I took profile pictures this morning in hopes of practicing and coming up with some that are good to blow up, frame, and hang in our Living Room.  I largely stopped taking pictures and photographing the horses a while back--something in me just did not want to chronicle the journey.  I'd consciously think that I should be taking photographs of rides, but I just did not want to, and I wouldn't.  I wish I had, because I missed some wonderful photos of the grandkids riding this summer. 
 
I guess I needed to live it and enjoy it and not analyze it for a while.
 
 
But now I'm thinking again.
 
And I think I need to get my butt in gear with Beautiful and Cia.  My rider/trainer was supposed to come out at the beginning of September and help me put some more time on them, but he was too busy and won't be out until April. 
 

 
So, that leaves it up to me and, frankly, I've been lazy.
 
End of story.
 
If you see me writing again on the blog, it means I'm going to address the elephant in the room, my young ones.  If you don't see me writing, I'm probably still avoiding it.

Wednesday, July 25, 2012

I Wouldn't Have Believed it! (Equine Head Shaking Cure)
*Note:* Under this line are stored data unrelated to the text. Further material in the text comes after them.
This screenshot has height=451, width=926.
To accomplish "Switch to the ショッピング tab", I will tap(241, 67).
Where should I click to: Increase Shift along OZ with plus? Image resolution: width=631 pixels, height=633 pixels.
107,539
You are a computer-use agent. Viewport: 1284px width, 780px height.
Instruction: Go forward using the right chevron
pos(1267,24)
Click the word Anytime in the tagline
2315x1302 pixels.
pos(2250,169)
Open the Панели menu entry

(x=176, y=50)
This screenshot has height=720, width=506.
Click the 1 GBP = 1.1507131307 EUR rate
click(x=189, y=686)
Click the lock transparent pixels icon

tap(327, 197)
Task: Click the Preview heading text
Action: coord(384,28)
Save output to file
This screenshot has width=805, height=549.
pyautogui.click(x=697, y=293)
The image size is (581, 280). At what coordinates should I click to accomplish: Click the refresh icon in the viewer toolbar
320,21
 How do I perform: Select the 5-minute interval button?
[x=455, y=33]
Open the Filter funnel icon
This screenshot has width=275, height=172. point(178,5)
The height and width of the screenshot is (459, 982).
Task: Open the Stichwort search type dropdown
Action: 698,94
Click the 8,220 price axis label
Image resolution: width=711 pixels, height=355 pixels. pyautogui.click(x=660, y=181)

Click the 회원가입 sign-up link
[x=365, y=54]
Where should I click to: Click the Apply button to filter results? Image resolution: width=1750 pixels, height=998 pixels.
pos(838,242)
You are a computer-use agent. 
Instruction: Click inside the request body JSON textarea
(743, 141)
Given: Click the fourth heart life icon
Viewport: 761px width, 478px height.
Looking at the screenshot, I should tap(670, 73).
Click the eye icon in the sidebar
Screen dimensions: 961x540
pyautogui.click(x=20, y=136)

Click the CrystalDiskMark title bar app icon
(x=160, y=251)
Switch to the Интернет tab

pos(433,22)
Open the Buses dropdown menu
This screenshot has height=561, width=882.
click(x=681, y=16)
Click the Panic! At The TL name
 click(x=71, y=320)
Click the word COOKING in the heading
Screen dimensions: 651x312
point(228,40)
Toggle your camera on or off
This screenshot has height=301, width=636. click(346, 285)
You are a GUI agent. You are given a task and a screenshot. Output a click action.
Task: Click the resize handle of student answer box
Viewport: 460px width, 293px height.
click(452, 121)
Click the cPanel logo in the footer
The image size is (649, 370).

Last year, about this time in the summer, was so heart-breaking for me when I realized how bad Cowboy suffered from Trigeminal Neuralgia--or Head Shaking Syndrome.  I didn't know what to do for him except keep him in a dark stall with a mask and wait for winter or a cure.  I didn't want to start throwing things at it until I knew what I was doing--mostly because everything I read about had some side effects. 

During winter I did take the T-Touch lessons privately here at my home, and they did a lot for getting Cowboy back solid on his four legs.  He rarely, if ever, stands with his previously fractured P3 out in front of him anymore.  It also helped to reduce his stress and give him a relaxed frame.  But when the sunny days of spring came, so did the head shaking.

If you've followed the blog recently, you know that the carbamazepine (2000 mg 2X a day for 2 weeks) worked for him and I was able to ride around the property here and begin to work on the other behavior related issues--pulling back and fear of being approached from the right side when tied.  All I can say is thank goodness for Blocker Ties---I LOVE THEM. 

But if you'd told me last year I'd be riding Cowboy on the trail again this year, I wouldn't have believed you...but I did. 


We took our time and kept it as relaxed as possible and it all went wonderfully well.  I even rode cliffside--something I hadn't intended to do, but after a couple of hours of him doing so well, I trusted the situation enough to do it.  I was lucky to have a great riding partner who understood the seriousness of his first ride going well.  She was more than happy to stop and let them relax in the shade (half falling asleep) a couple of times along our route.

It felt so good to be back out with him again...like I was given a second chance.  Needless to say, I'm very happy.